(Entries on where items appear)

Start

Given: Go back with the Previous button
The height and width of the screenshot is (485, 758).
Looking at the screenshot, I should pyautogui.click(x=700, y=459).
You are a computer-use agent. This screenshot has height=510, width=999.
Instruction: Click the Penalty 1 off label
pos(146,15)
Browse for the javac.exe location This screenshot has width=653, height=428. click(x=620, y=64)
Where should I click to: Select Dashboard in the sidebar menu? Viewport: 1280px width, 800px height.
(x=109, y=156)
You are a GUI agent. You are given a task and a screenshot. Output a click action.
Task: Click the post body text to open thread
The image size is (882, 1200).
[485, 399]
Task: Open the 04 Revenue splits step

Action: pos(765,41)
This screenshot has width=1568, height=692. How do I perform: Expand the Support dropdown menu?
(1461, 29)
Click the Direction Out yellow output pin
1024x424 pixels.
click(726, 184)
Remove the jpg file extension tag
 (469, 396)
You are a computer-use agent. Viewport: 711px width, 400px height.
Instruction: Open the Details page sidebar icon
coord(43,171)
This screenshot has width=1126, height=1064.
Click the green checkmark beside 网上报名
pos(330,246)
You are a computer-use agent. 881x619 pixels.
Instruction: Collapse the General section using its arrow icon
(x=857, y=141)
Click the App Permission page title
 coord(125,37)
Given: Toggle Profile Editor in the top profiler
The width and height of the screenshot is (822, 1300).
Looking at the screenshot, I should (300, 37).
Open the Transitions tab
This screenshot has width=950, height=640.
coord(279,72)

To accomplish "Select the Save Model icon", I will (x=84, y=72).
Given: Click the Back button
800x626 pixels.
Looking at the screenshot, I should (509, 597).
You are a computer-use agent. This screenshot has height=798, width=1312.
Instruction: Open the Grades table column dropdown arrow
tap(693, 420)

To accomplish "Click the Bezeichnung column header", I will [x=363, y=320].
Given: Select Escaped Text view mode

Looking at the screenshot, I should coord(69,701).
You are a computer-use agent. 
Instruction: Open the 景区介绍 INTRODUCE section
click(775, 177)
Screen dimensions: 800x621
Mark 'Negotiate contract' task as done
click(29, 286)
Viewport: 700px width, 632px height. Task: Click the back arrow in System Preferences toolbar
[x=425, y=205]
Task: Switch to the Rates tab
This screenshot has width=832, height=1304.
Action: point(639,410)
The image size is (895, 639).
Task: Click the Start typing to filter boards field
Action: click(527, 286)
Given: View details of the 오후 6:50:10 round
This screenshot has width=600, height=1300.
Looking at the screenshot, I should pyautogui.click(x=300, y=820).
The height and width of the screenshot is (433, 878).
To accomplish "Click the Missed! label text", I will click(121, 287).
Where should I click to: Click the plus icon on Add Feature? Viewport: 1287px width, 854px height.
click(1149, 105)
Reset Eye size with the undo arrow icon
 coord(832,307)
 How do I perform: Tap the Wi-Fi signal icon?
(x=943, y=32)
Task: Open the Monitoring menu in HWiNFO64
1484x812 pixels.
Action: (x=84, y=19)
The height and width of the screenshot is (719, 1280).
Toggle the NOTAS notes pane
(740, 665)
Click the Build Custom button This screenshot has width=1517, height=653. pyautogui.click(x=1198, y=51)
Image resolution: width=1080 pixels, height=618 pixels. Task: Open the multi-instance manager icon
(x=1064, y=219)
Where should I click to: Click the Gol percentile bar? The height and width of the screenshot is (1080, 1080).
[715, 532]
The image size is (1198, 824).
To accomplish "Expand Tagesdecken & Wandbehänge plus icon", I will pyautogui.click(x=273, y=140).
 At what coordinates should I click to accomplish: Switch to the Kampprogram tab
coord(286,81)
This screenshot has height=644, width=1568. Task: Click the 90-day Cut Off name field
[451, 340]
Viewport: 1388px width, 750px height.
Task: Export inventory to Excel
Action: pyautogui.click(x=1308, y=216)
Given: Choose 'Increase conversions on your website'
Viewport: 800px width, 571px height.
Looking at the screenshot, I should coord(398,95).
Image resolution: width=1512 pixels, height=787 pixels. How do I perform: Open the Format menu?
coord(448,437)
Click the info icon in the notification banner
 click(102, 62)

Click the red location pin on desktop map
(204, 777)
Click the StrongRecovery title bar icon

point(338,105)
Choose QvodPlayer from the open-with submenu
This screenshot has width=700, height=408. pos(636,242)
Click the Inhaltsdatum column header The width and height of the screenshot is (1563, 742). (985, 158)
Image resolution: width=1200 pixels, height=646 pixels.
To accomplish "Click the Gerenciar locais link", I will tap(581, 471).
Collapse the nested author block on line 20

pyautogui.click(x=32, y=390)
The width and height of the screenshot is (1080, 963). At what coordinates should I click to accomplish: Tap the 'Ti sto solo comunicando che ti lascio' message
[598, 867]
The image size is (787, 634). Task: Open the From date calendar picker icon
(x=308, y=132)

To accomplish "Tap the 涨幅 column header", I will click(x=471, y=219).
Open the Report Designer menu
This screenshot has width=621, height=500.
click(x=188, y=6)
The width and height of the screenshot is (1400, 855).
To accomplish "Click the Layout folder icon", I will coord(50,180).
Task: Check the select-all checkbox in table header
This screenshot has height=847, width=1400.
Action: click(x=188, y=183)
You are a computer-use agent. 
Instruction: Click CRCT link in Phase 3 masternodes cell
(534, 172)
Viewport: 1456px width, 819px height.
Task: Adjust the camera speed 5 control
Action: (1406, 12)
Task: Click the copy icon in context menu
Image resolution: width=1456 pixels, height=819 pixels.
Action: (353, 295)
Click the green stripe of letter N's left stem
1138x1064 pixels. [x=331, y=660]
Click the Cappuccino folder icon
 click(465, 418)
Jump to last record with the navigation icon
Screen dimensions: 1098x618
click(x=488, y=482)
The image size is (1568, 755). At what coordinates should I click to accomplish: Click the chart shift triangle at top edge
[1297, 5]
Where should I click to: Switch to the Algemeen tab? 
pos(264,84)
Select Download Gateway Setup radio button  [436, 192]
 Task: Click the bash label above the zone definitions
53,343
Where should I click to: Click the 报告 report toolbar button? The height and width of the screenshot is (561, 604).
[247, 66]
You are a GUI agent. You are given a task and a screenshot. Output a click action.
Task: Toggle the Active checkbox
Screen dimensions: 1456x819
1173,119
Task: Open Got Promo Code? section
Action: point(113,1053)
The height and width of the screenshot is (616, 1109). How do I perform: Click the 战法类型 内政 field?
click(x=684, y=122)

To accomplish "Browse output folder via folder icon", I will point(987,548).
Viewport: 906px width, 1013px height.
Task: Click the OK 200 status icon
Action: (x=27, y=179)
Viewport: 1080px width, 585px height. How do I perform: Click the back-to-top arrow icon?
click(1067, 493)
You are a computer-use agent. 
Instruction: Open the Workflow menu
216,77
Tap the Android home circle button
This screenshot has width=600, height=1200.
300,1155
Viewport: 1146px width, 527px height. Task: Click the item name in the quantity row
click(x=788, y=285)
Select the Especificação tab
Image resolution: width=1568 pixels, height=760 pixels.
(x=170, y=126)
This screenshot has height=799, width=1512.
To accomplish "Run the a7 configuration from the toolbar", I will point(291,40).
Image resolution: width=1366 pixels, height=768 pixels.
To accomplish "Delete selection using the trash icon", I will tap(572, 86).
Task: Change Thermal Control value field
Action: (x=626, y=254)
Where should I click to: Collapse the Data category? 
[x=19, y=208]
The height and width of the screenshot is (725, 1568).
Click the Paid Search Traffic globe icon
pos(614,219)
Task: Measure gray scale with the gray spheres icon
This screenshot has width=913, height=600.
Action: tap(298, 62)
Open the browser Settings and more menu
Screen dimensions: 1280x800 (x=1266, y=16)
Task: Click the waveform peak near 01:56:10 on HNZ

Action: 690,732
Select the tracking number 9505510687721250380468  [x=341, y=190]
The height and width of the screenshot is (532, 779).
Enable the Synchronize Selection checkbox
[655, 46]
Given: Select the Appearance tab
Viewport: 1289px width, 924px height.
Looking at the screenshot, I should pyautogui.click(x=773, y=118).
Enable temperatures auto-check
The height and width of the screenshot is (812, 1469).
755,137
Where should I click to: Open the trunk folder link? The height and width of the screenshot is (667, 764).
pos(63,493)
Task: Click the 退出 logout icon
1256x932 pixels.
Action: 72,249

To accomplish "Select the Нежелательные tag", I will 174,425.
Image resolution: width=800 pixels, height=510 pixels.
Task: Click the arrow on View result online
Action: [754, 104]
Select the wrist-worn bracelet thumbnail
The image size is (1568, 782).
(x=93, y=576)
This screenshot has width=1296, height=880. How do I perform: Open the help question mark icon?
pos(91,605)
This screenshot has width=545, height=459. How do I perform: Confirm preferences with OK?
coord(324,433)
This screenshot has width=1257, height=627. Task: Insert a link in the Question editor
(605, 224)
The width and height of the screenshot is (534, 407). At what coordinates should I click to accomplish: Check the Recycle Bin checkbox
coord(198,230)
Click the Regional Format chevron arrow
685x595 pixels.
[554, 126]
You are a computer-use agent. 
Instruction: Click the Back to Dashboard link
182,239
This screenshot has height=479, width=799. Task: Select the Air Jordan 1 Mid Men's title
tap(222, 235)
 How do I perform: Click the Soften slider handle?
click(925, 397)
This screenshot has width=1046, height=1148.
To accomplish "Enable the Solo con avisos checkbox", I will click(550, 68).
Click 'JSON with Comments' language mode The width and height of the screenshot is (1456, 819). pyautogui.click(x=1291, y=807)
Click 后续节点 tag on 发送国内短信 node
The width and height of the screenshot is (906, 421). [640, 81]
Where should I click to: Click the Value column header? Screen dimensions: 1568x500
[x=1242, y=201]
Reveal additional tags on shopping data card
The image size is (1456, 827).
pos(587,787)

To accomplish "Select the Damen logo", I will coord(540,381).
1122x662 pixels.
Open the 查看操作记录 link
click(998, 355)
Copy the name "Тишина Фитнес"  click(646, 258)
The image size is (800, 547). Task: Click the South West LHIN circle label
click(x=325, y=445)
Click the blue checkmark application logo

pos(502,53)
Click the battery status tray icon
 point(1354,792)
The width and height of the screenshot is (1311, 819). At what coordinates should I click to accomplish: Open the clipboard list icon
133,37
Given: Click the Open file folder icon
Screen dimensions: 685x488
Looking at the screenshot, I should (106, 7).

End

Problem
Convert the records, from the start through the line containing "(x=109, y=156)", into a JSON list of strings with one string per line, leaving out blank lines.

Reply
[
  "Given: Go back with the Previous button",
  "The height and width of the screenshot is (485, 758).",
  "Looking at the screenshot, I should pyautogui.click(x=700, y=459).",
  "You are a computer-use agent. This screenshot has height=510, width=999.",
  "Instruction: Click the Penalty 1 off label",
  "pos(146,15)",
  "Browse for the javac.exe location This screenshot has width=653, height=428. click(x=620, y=64)",
  "Where should I click to: Select Dashboard in the sidebar menu? Viewport: 1280px width, 800px height.",
  "(x=109, y=156)"
]